I think it won’t do her a bit of harm; not sure if she’s started school or nursery but she’ll soon discover the consequences of rough play! And we have ALL done it OP. Don’t beat yourself up. Save that for your DP who stood by and did fuck all!

PinkSparklyUnicorn · 05/05/2021 22:25

Well... you told her not to, she did it and she suffered the consequences. Perhaps not how you would have liked to handle it but it is done and tomorrow is a new day. Don't beat yourself up, to be fair most people would have reacted the same way if hurt/taken by surprise. Next time she may be more careful and you may take a second before reacting.

The non-stop screaming can be a reaction to the situation but also to the fact that she knew she wasn't meant to do this and was not expecting to be pushed off and spoken to in a cross voice. You have spoken to her and reassured her. You did your best OP.

Sally872 · 05/05/2021 22:29

I would work on the boisterous behaviour to stop it escalating. She should understand her own strength and how she can hurt people, even mum and dad.

You've said sorry. It won't happen again. Be kind to yourself.

JohnLapsleyParlabane · 05/05/2021 22:30

Oh I've been there. Sending solidarity.
The bit that stood out for me was that going to the loo calmed her down. We have something similar with our 5yo, her impulse control is directly linked to how recently she went to the loo.
Sounds like you dealt with it as well as circumstances allowed. Hope you feel better soon.

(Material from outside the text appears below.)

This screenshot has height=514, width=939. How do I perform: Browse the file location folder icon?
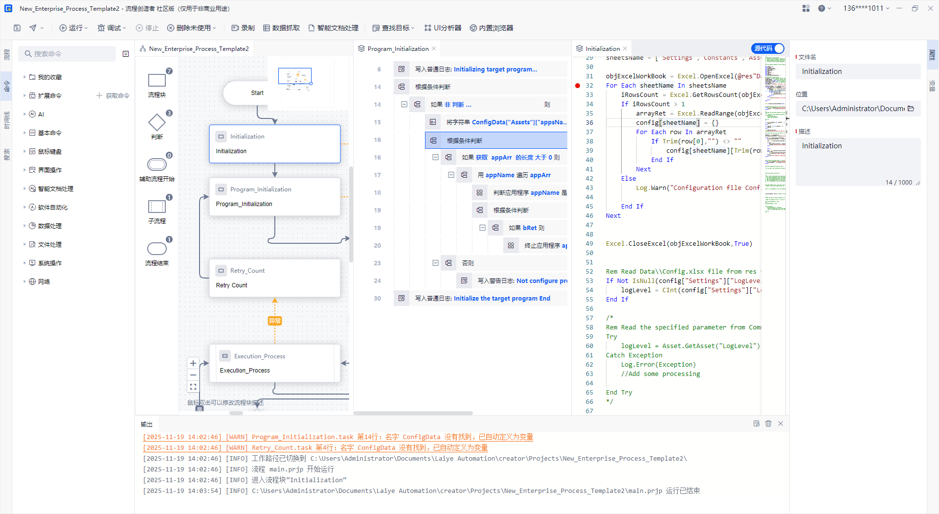(911, 109)
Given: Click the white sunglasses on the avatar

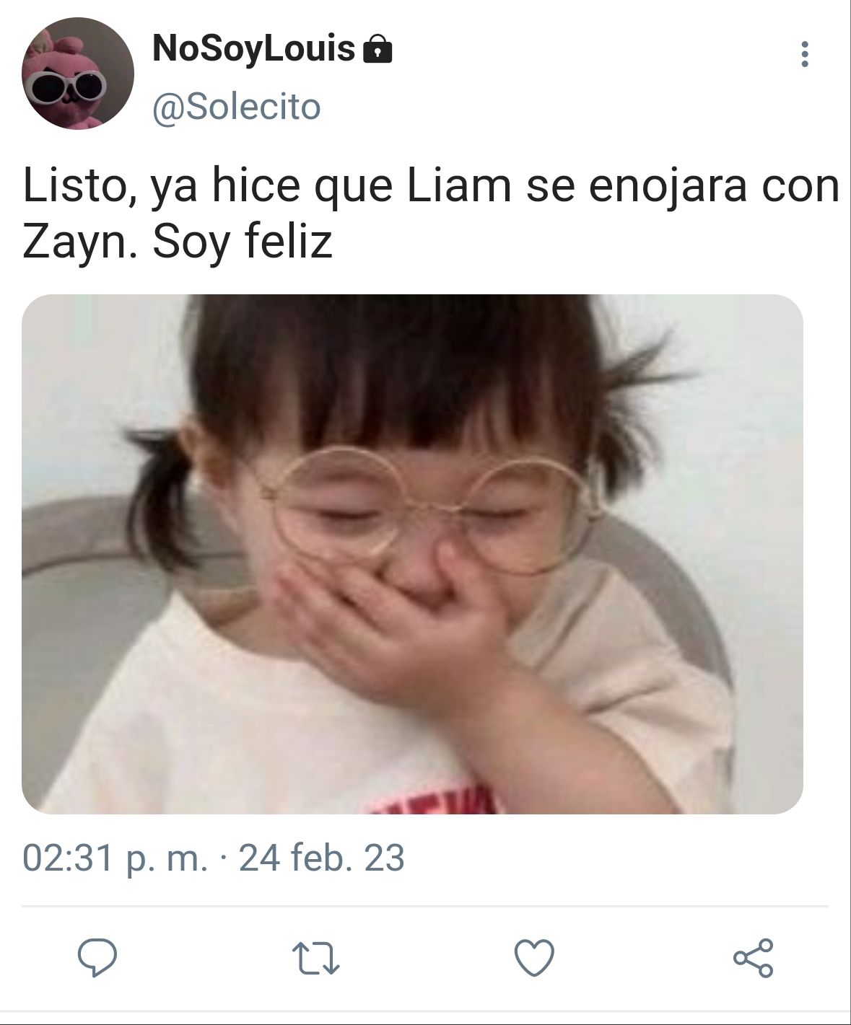Looking at the screenshot, I should [x=68, y=86].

Babyboomtastic · 06/05/2021 00:17

I'm generally a pretty fluffy soft parent (extended breastfeeding, slinging toddlers, cuddling to sleep till gone 3 etc), but I think perhaps she reacted the way that she did because you seem to pander to her quite a lot.

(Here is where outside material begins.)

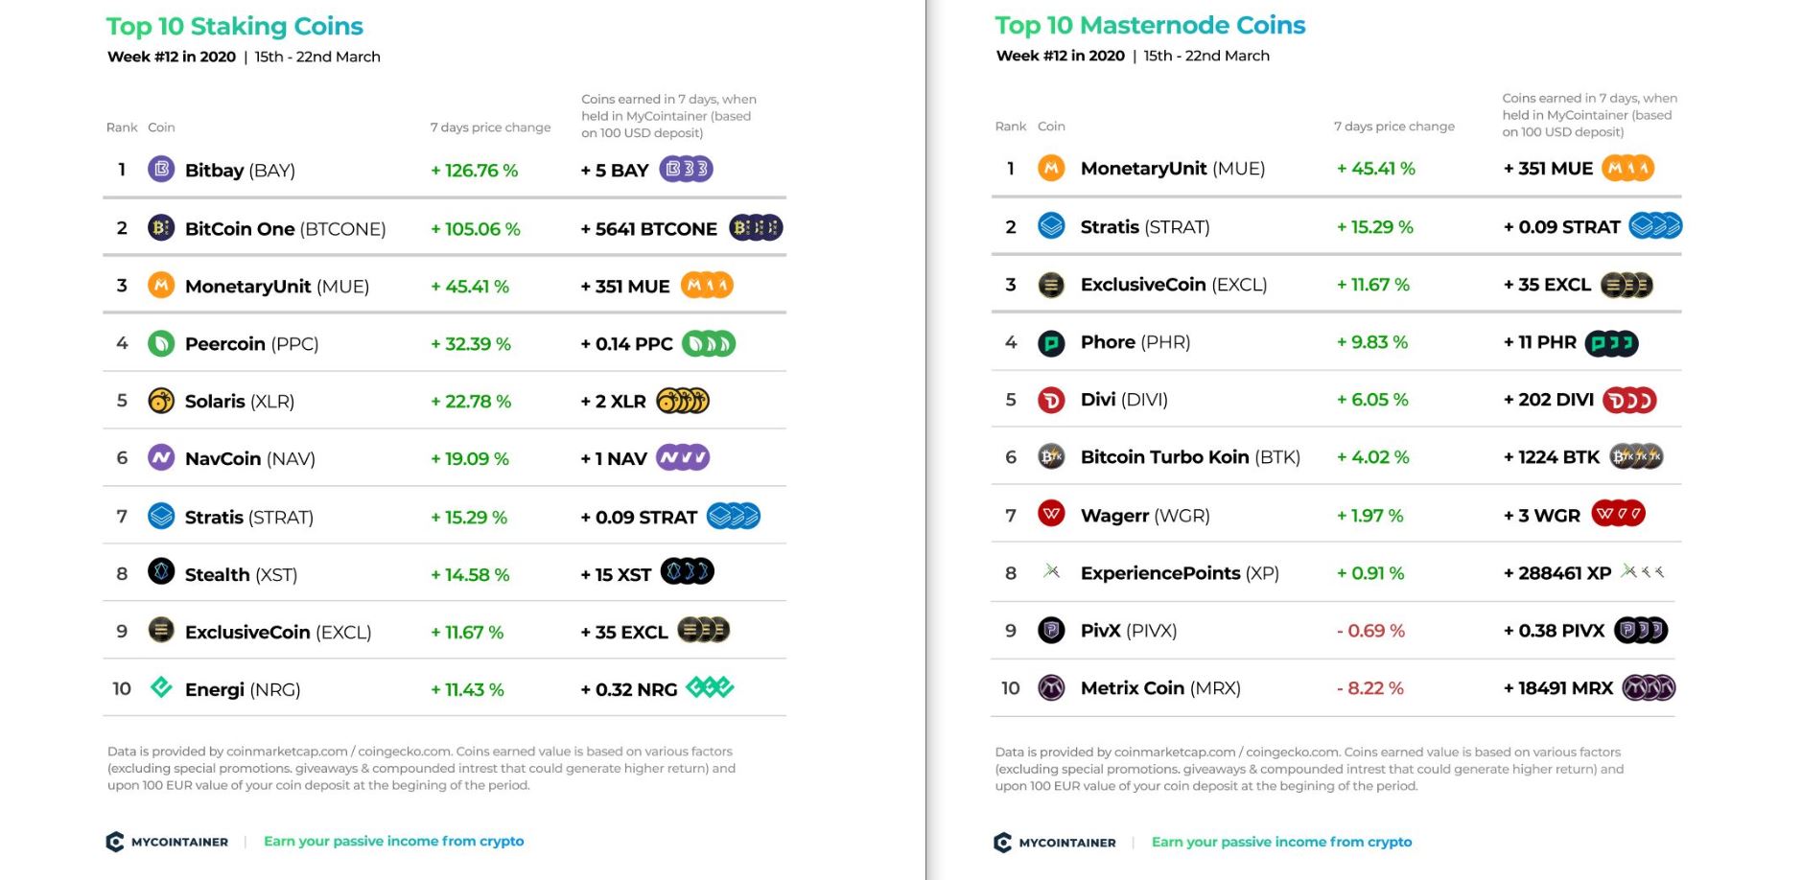Screen dimensions: 1802x880
Task: Click the BitCoin One logo icon
Action: (x=161, y=227)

I have a child of similar age who also launches herself at me. As a reflex I've thrown her off before, because reflexes are literally automatic. And yeah that's hurt her at least once. It's unfortunate, but she's not a baby. They also need to know when they are hurting someone, and that it's unacceptable.

That most of your post is about how not to text badly next time, and how your tried to soothe her and was very apologetic, rather than asking for help in calling I get down so she doesn't leap at you, speaks volumes.

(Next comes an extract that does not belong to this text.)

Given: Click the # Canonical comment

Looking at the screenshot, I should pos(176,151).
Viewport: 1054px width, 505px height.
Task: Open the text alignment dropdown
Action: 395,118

There is nothing wrong with your child learning there's may be negative concequences for their behaviour, or that parents get upset when hurt as well.

Babyboomtastic · 06/05/2021 00:19

Oh for an edit button.

rather than asking for calming her down --help in calling I get down-- so she doesn't leap at you, speaks volumes.

Susannahmoody · 06/05/2021 00:27

It's fine. You've showed her you're human.

OhSayWhat · 06/05/2021 00:32

She needs to learn to respect people’s feelings, requests and physical boundaries. That’s what you should work on. She hurt you then you spent ages apologising you her? I understand why but it’s time for her to learn the consequences of her actions.

InterstellarOverdrive · 06/05/2021 13:03

Thank you for all the responses. I feel better about it today. She is a going through a bit of a stroppy phase at the moment, probably not helped by relationship issues with me and dp. She's probably picking up on the tension despite us trying to disguise it. I think that's why I felt so bad about it as well. I felt I made things worse than they needed to be. But I guess stress, feeling ill, plus intense 4 year old will do that sometimes.